Each lender may have a different threshold for the credit score, below which they might not accept the loan application; it also varies as per the loan type and other factors too like the employment record and so on. The lenders might be more flexible if the applicant is employed with an organization with which the lender has a tie-up or in case of secured loans.

However, despite some variations that may occur in the acceptable level of the credit rating that maybe be acceptable for getting a loan, its importance in the loan application process is definite. So it is a good idea to access your free credit score from time to time and assess your credit health from time to time.

The Scores to be Avoided:

As we discussed in the first paragraph the scores can range from 300 to 900; most loans are sanctioned to those applicants who have a score equal to 700 or above 700. Thus ideally any score below that is avoidable but as we said loans are given based on many factors and credit score is one of the most important factors amongst all these aspects that influence the credit sanctioning process. A good credit score does not ensure that a loan will be sanctioned (in case documents are not complete or other eligibility criterion is not met) but a low score will definitely ensure that the application does not go beyond the first level of scrutiny. So what scores should be avoided:

Score between 700 and 750:        Acceptable

Any score between 700 and 750 is perfectly acceptable in most cases and almost all lenders will be willing to extend the loan to the applicant. However, if it is an unsecured loan of big ticket size then the lender might want to take some extra steps to establish the suitability of the applicant.

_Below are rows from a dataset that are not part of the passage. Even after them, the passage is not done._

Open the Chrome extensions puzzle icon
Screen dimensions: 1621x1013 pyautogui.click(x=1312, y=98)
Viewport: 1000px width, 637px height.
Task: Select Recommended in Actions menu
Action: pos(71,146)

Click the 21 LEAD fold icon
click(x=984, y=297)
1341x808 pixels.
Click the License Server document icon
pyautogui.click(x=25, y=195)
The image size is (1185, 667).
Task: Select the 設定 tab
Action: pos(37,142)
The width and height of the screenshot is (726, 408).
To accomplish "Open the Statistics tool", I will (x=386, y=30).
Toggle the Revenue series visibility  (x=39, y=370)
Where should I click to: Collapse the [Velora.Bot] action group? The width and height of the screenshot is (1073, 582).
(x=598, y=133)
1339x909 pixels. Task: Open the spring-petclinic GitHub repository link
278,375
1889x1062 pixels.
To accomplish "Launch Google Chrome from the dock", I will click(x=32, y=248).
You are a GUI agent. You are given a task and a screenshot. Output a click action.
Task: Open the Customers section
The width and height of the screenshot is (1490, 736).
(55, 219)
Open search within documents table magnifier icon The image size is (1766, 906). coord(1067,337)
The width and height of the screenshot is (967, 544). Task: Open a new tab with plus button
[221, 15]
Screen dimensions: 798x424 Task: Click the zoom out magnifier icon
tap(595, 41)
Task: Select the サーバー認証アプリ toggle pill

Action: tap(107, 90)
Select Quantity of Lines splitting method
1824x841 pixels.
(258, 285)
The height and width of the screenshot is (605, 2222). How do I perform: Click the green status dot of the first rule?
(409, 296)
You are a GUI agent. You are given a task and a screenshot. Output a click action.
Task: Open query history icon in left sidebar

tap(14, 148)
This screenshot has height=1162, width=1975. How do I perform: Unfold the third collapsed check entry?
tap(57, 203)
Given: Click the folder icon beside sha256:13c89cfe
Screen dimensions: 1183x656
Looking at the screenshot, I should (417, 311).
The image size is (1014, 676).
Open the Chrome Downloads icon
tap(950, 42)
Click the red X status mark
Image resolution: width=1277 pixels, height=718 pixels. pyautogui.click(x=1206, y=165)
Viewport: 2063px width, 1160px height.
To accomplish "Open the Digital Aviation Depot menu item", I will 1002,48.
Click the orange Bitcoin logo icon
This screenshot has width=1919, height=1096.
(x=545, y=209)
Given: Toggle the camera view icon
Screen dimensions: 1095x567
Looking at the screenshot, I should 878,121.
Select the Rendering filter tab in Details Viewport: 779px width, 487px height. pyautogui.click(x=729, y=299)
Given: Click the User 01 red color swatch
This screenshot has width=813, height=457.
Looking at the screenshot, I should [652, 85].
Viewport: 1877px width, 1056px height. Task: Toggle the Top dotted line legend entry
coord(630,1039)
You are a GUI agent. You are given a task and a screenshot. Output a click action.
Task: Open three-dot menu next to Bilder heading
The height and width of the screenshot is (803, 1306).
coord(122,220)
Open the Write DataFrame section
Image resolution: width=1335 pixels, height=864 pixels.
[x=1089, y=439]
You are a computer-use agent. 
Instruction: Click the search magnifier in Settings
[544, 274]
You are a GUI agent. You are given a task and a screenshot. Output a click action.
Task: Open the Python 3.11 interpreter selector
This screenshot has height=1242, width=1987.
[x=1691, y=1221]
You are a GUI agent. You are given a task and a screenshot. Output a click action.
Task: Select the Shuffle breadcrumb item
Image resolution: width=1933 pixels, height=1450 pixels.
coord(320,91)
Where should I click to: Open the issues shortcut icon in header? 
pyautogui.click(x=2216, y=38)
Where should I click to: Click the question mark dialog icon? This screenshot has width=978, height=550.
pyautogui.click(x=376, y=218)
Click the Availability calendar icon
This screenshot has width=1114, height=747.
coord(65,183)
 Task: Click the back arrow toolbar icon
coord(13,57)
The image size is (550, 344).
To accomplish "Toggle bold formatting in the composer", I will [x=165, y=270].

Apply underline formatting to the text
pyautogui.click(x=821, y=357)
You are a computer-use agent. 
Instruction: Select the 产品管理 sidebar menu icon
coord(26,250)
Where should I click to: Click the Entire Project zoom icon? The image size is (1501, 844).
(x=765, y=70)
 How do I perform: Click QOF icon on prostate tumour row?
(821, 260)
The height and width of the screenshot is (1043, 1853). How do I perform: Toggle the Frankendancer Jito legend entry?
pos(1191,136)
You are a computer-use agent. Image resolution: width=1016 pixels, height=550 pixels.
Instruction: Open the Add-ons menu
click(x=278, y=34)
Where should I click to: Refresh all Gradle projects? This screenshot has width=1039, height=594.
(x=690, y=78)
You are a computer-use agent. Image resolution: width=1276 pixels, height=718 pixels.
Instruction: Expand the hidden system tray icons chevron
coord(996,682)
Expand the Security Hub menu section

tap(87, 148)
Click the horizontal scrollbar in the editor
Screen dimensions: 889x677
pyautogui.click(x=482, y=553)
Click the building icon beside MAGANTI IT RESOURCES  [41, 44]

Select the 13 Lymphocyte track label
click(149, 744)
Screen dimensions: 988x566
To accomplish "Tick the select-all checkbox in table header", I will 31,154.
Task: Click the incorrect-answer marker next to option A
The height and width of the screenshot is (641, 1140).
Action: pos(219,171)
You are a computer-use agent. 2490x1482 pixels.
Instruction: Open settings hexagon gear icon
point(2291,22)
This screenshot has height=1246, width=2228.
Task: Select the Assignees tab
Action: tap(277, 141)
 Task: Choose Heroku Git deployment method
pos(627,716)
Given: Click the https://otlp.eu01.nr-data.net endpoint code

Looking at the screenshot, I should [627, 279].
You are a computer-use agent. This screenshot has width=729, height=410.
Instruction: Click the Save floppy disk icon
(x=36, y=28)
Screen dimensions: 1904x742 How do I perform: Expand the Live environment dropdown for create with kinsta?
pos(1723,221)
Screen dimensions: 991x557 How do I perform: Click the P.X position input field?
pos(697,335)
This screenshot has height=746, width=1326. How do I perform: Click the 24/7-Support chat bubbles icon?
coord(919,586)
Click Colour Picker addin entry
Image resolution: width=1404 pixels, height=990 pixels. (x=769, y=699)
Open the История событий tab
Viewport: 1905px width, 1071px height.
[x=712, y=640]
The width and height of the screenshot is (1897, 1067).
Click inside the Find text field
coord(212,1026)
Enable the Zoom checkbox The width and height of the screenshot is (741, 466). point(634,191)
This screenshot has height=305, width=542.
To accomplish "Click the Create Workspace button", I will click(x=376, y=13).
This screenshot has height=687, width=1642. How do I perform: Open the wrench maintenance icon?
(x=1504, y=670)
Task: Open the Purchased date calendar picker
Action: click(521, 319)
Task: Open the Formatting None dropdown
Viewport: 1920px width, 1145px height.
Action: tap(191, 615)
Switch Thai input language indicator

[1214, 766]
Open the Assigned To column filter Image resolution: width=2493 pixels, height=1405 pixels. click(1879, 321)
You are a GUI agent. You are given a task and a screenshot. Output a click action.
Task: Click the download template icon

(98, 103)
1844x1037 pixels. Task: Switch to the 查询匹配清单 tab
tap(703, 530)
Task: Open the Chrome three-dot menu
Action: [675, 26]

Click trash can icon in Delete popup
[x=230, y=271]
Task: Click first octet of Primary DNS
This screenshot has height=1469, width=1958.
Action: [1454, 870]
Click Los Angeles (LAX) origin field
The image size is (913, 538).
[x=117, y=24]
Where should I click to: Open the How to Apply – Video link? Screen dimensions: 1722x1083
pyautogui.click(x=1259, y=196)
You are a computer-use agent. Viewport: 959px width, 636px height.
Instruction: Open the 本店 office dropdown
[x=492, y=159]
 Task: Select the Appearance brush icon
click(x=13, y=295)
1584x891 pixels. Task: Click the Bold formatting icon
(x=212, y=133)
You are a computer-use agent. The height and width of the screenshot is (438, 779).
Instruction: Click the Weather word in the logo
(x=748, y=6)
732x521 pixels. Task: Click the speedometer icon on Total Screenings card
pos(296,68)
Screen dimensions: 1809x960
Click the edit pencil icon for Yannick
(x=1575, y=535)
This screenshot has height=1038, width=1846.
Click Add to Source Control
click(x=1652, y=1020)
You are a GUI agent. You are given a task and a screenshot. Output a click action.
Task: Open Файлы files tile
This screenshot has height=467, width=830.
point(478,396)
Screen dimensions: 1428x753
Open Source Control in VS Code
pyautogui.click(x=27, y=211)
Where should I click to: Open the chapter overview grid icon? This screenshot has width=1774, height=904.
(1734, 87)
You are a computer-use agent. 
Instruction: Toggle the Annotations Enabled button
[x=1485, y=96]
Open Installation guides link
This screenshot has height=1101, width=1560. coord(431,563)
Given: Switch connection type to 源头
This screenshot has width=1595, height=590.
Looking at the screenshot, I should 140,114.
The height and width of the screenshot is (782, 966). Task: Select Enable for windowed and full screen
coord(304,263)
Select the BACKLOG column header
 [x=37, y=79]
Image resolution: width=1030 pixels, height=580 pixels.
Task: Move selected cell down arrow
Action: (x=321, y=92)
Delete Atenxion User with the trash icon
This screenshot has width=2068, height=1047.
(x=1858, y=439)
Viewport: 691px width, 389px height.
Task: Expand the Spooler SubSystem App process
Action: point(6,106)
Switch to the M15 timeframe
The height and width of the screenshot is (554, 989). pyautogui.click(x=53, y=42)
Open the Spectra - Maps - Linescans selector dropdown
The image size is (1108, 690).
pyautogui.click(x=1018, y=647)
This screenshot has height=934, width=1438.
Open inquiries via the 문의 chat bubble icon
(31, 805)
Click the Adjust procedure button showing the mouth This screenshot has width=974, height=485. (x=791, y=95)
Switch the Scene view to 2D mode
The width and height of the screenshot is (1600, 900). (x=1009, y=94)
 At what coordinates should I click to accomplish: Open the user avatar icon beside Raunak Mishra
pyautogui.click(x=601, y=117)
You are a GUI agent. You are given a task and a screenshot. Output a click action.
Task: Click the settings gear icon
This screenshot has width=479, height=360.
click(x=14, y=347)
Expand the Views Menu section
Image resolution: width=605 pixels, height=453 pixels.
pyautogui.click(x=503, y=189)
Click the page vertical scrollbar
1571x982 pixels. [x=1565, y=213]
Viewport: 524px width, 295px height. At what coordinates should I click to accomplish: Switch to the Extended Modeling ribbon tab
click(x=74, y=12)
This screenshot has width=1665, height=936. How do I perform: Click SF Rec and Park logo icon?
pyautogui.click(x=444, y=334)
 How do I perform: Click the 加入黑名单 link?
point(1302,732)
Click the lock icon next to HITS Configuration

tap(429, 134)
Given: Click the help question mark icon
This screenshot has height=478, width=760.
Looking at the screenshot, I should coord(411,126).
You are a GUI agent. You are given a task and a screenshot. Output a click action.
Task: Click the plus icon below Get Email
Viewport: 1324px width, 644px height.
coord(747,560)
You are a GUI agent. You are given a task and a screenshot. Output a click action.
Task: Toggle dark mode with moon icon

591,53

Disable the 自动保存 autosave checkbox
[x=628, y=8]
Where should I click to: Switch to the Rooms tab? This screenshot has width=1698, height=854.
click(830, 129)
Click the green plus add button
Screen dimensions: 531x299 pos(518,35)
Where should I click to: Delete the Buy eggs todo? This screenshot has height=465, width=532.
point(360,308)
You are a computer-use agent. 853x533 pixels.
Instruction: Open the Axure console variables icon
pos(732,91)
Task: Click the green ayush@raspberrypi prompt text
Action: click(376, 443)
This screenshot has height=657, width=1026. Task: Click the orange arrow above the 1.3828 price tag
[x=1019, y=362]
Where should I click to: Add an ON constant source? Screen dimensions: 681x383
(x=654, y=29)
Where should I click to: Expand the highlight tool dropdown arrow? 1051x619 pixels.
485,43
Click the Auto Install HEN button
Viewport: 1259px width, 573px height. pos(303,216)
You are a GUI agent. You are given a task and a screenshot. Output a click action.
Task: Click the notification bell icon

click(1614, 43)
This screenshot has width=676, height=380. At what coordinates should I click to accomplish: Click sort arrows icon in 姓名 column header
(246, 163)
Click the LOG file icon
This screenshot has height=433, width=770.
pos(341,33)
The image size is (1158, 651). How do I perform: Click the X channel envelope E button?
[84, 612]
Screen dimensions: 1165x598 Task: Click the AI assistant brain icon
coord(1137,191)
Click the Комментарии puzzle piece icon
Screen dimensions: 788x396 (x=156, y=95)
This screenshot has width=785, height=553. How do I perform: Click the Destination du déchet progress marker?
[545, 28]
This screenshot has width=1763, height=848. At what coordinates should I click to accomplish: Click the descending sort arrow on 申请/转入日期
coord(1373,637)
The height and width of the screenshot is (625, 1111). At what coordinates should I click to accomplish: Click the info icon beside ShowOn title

Score between 550 and 700:        Avoidable

This is a score that is definitely avoidable as it reflects irresponsible credit behavior. Lenders will be willing to lend to an applicant with this score only after taking some steps depending on how low the score is. Lenders may seek a guarantee or collateral or may lend at a higher interest rate. Working in an organization that has a tie-up with the lender may help in getting the loan sanctioned. In such a scenario if will be better if the applicant tries to increase CIBIL score before applying for any loan.

Score between 300 and 550:        Highly Avoidable

Needless to say, this is a position that no one wants to be in. With such a score it is almost impossible to get a loan from the organized lending sector. This indicates very irregular repayment history and maybe loans have been written off and so on. If one has this kind of score then it makes no sense for them to even think of getting a fresh loan, they should focus on first on improving their credit health.

Avoid any score below 700 as it is not about getting a loan sanctioned but it is also reflective of the overall credit health of a person.